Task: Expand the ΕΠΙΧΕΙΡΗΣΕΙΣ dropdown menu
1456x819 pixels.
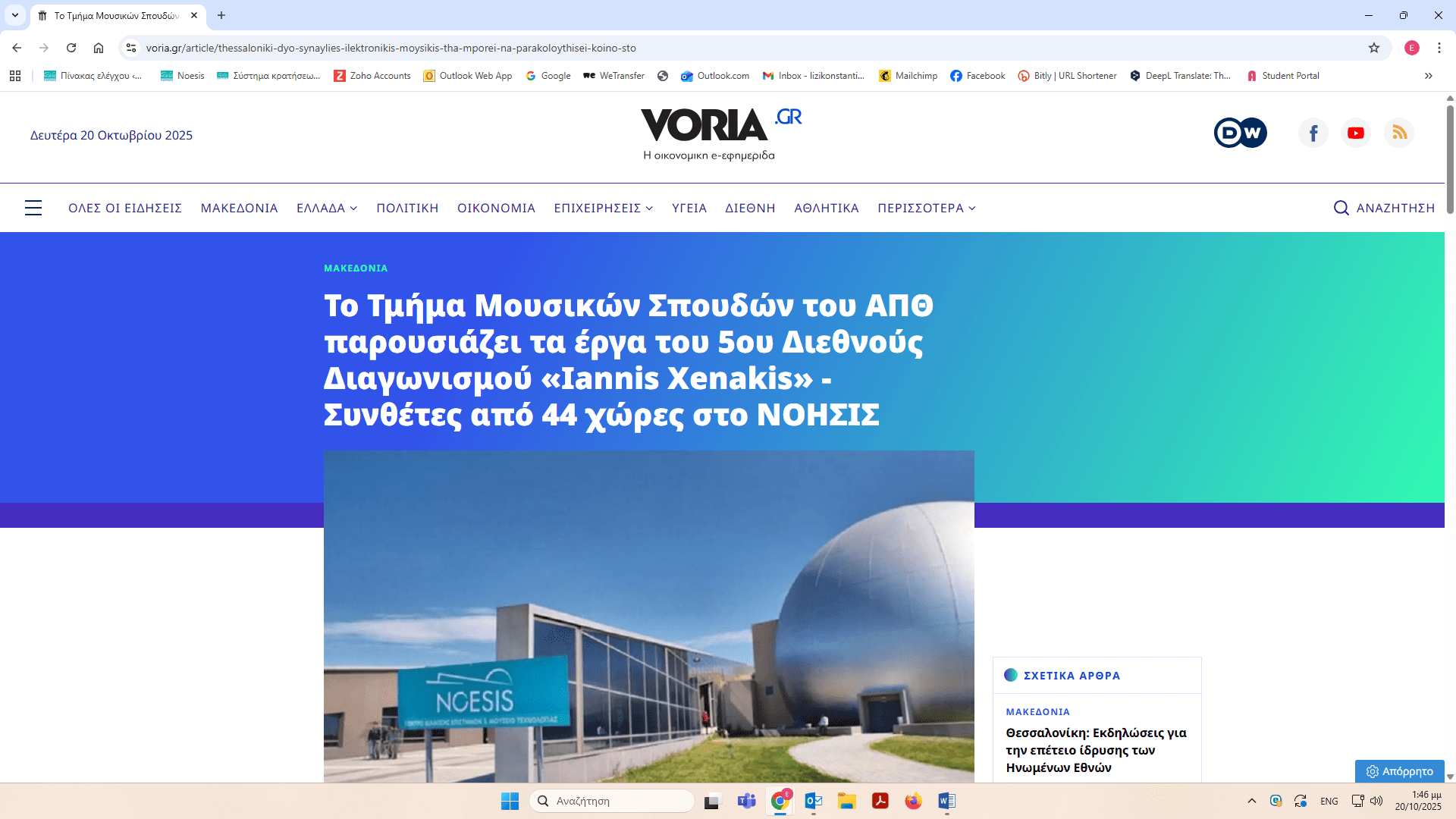Action: click(x=604, y=208)
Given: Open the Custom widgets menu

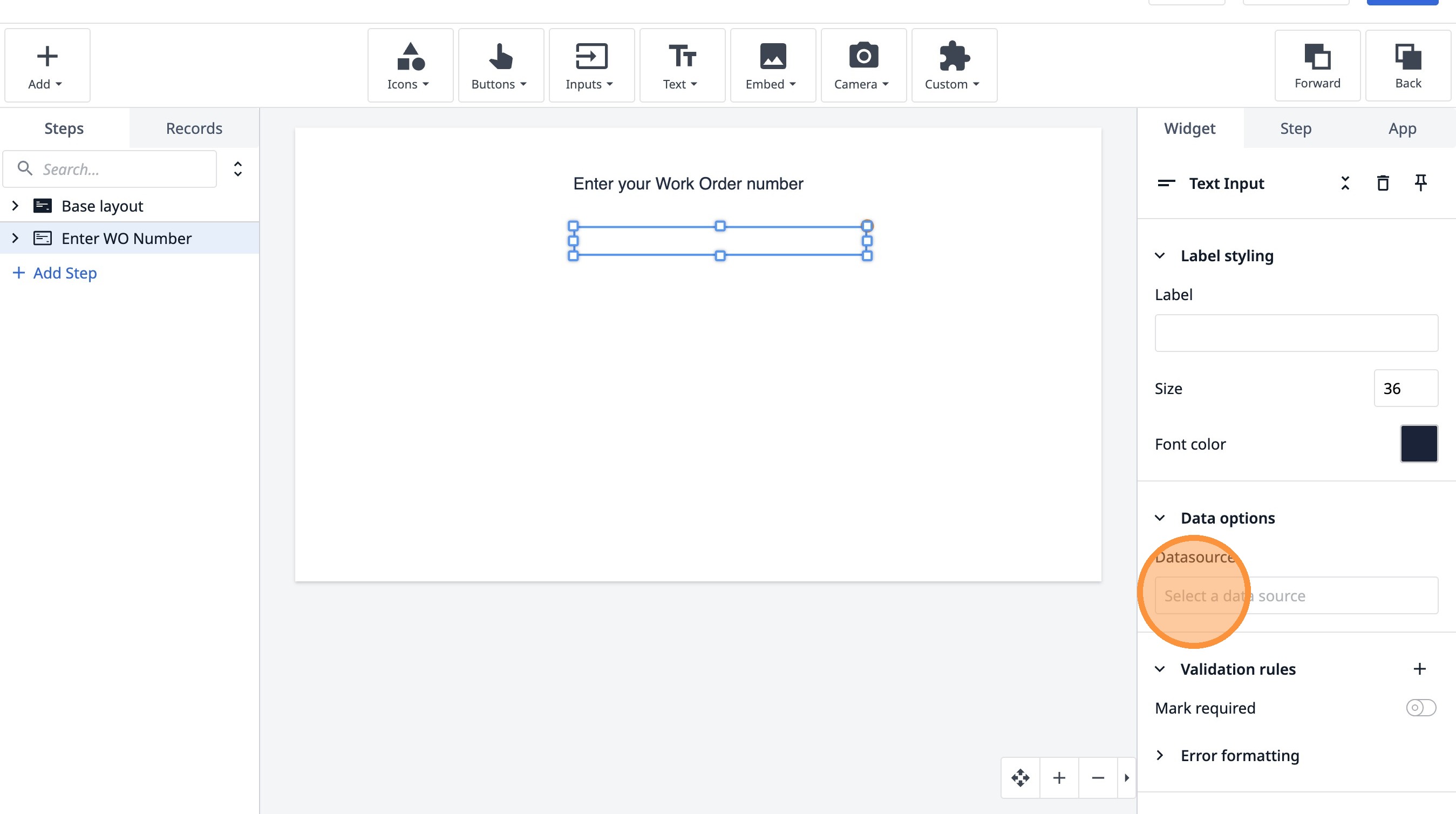Looking at the screenshot, I should click(954, 65).
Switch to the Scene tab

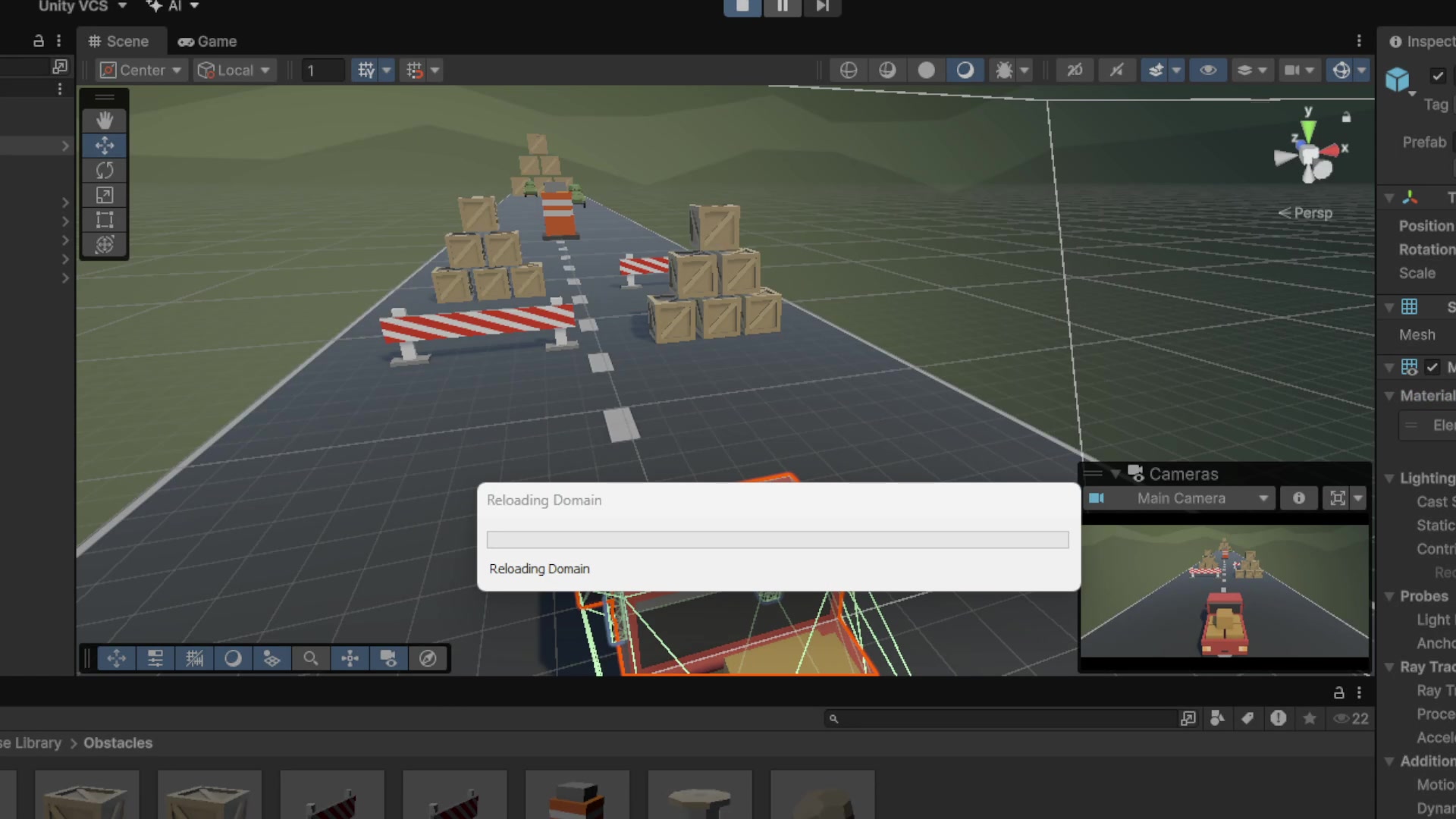point(118,41)
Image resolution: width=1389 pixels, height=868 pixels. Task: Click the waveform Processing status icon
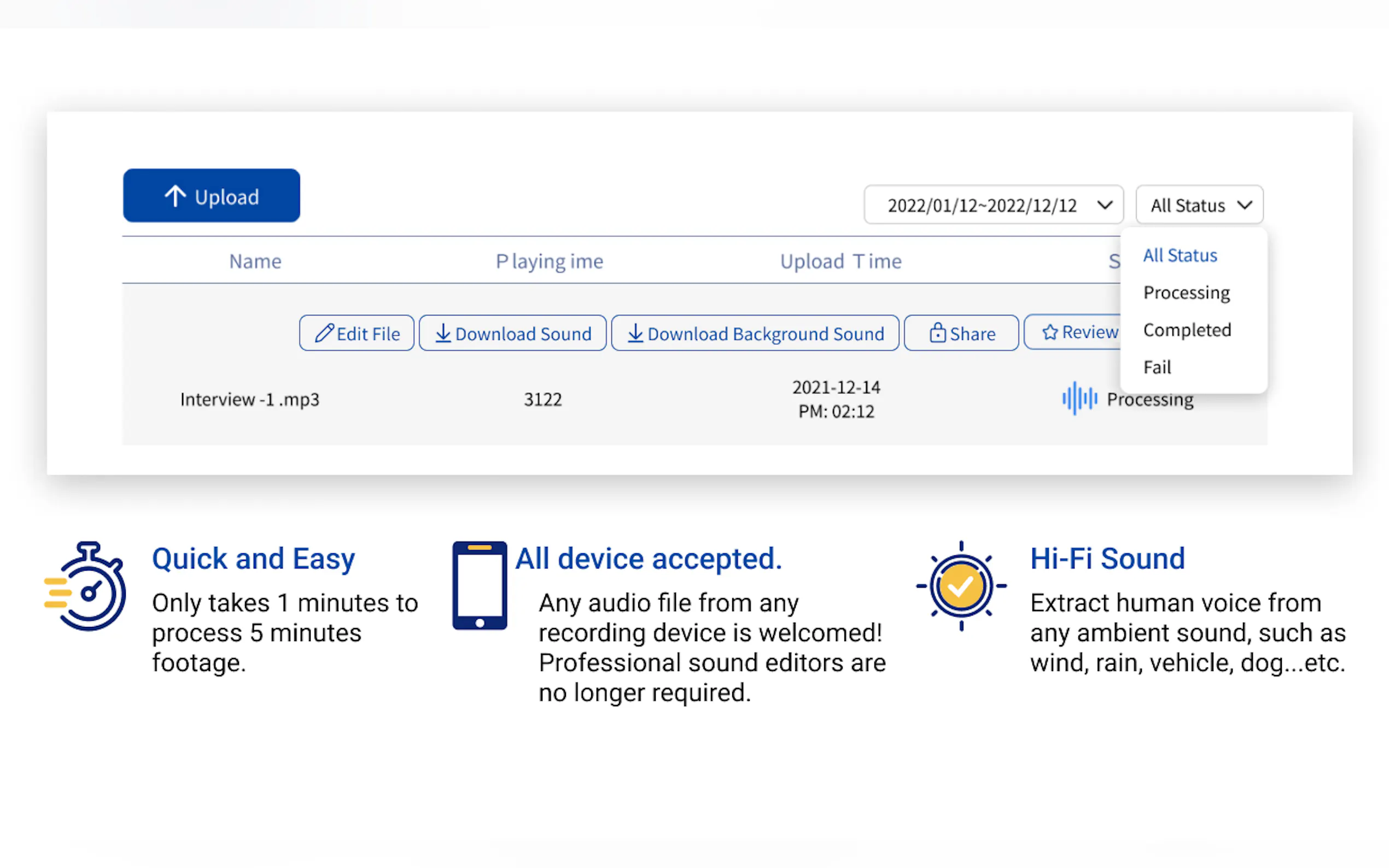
──────
What the exercise asks:
In the entries above, some lines hold the string "Task". Copy each of them.

Answer below:
Task: Expand the ΕΠΙΧΕΙΡΗΣΕΙΣ dropdown menu
Image resolution: width=1389 pixels, height=868 pixels. Task: Click the waveform Processing status icon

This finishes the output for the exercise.